Problem with Argo Tunnel

insights · February 16, 2021, 10:14pm

When I issue a tunnel list command: ./cloudflared tunnel list, I see:
“You have no tunnels, use ‘cloudflared tunnel create’ to define a new tunnel”
However, when I run:
./cloudflared --origincert /root/.cloudflared/cert.pem --no-tls-verify --hostname ssh.mydomain.com --url ssh://localhost:22

I see:
2021-02-16T17:47:00Z INF Cannot determine default configuration path. No file [config.yml config.yaml] in [~/.cloudflared ~/.cloudflare-warp ~/cloudflare-warp /etc/cloudflared /usr/local/etc/cloudflared]
2021-02-16T17:47:00Z INF Version 2021.2.2
2021-02-16T17:47:00Z INF GOOS: linux, GOVersion: devel +11087322f8 Fri Nov 13 03:04:52 2020 +0100, GoArch: amd64
2021-02-16T17:47:00Z INF Settings: map[hostname:ssh.mydomain.com no-tls-verify:true origincert:/root/.cloudflared/cert.pem url:ssh://localhost:22]
2021-02-16T17:47:00Z INF Environmental variables map[TUNNEL_ORIGIN_CERT:/root/custom/cloudflared/cert.pem]
2021-02-16T17:47:00Z INF cloudflared will not automatically update when run from the shell. To enable auto-updates, run cloudflared as a service: https://developers.cloudflare.com/argo-tunnel/reference/service/
2021-02-16T17:47:00Z INF Initial protocol h2mux
2021-02-16T17:47:00Z INF Starting metrics server on 127.0.0.1:33965/metrics
2021-02-16T17:47:01Z INF Connection established connIndex=0 location=ATL
2021-02-16T17:47:02Z ERR Register tunnel error from server side error=“There is already an active tunnel for ssh.mydomain.com. To distribute requests between multiple origins, use Cloudflare Load Balancer. Existing tunnels not using the Load Balancer will need to be registered again” connIndex=0
2021-02-16T17:47:02Z INF Tunnel server stopped
2021-02-16T17:47:02Z ERR Initiating shutdown error=“There is already an active tunnel for ssh.mydomain.com. To distribute requests between multiple origins, use Cloudflare Load Balancer. Existing tunnels not using the Load Balancer will need to be registered again”
2021-02-16T17:47:03Z INF Metrics server stopped
There is already an active tunnel for ssh.mydomain.com. To distribute requests between multiple origins, use Cloudflare Load Balancer. Existing tunnels not using the Load Balancer will need to be registered again

DotMrCode · February 16, 2021, 7:52pm

Hello,

Did you perform cloudflared tunnel login as per the Setup instructions? https://developers.cloudflare.com/argo-tunnel/getting-started/setup

You may also be interested in reading this Tutorial for an end to end view of securing an SSH server with Tunnel and Access: https://developers.cloudflare.com/cloudflare-one/tutorials/zero-trust-security/gitlab
(more tutorials at https://developers.cloudflare.com/argo-tunnel/learning/tutorials)
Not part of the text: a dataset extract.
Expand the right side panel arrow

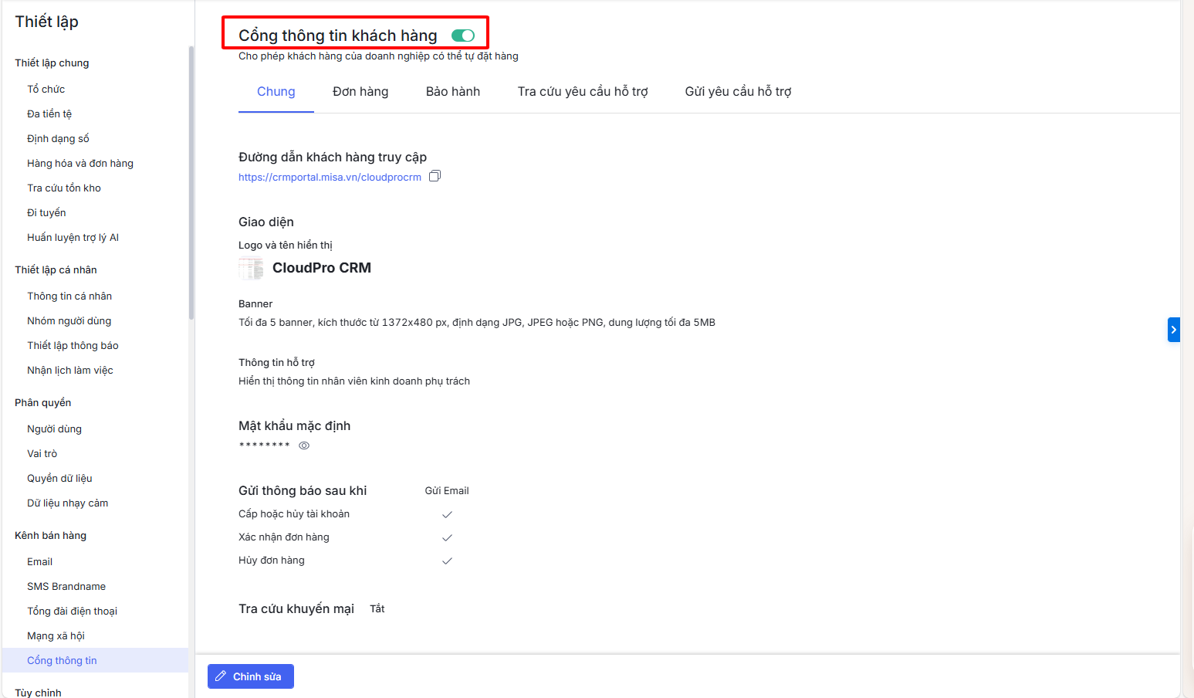1173,330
insights · February 17, 2021, 5:23am

Hi DotMrCode,

Thanks for your response. Yes, I did perform the ‘cloudflared tunnel login’ which got me the cert.pem certificate. I will go through the CF tutorials tomorrow and will post an update afterwards.
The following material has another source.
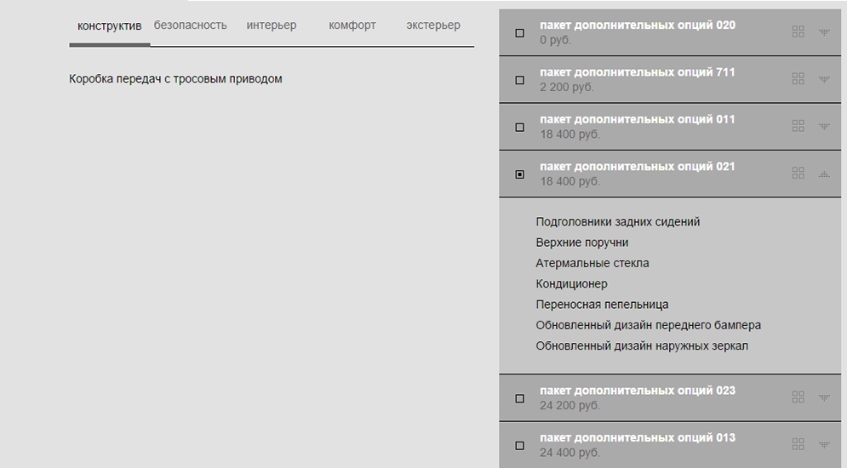Switch to the безопасность tab

[191, 26]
insights · February 17, 2021, 8:17pm

Following the CF tutorial, I’ve gotten further but still not there.

I’ve created a tunnel and I can manually start it; however, I need for the tunnel to start on boot. Since I’m running unraid, I cannot do ‘cloudflared service install’.
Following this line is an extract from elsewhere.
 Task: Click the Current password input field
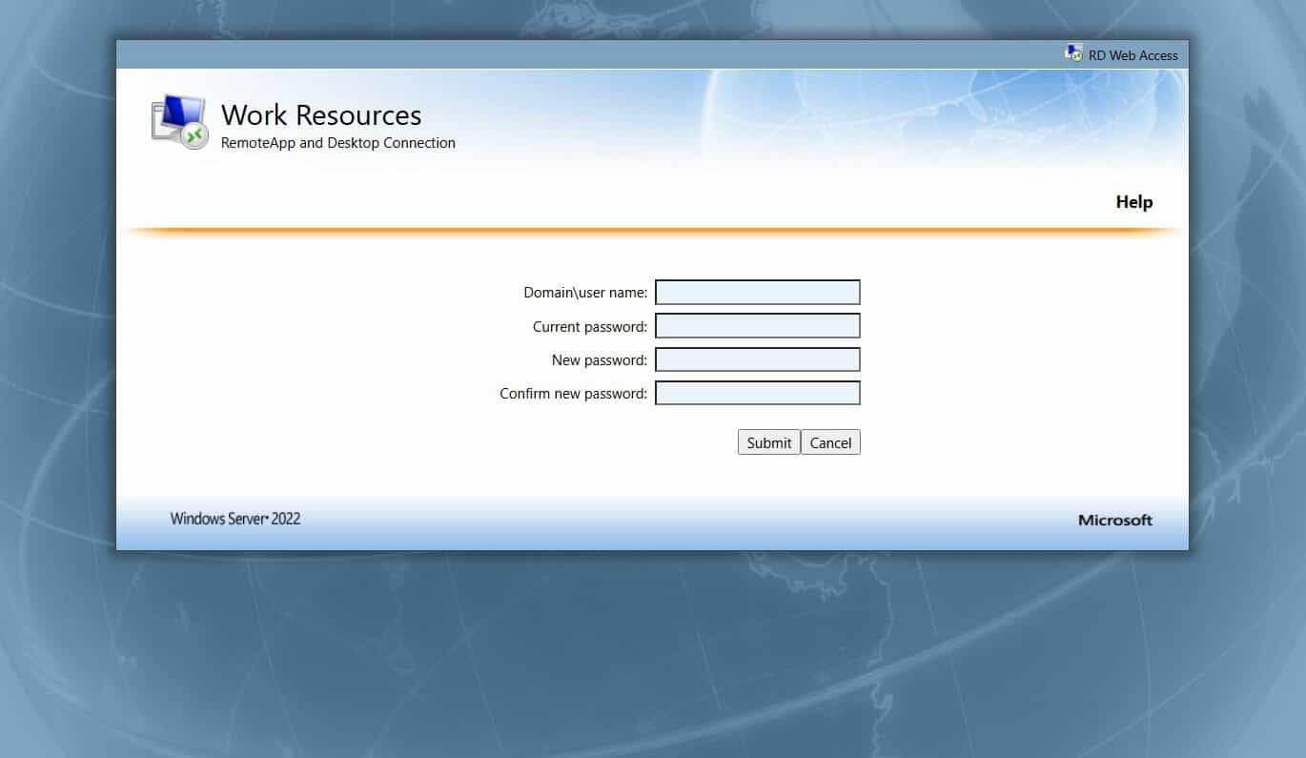tap(757, 325)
I saw a post where someone is using supervisord to start the tunnel:
/root/custom/cloudflared/supervisord -c /root/custom/cloudflared/supervisord.conf -d
Contents of the supervisord.conf:

[program:gitlab]
command = /root/custom/cloudflared/cloudflared --origincert /root/.cloudflared/cert.pem --no-tls-verify --hostname gitlab.mydomain.com --url http://localhost:9080
autostart = true
autorestart = true
startsecs = 20
startretries = 100
redirect_stderr = true
stdout_logfile = /var/log/cloudflared_gitlab.log
stdout_logfile_maxbytes = 2M
stdout_logfile_backups = 0
stopsignal = INT

When I try to start the tunnel using supervisord, I get flooded with fail errors upon boot:

INFO[2021-02-17T15:12:46-05:00] fail to wait for program exit program=gitlab
INFO[2021-02-17T15:12:46-05:00] fail to wait for program exit program=gitlab_ssh
ERRO[2021-02-17T15:12:54-05:00] fail to start program because retry times is greater than 100 program=gitlab

sdayman · February 17, 2021, 8:34pm

That’s encouraging. My lazy approach to keep such a process running was to write a script that uses pgrep to see if that process is still running. If not, then run it.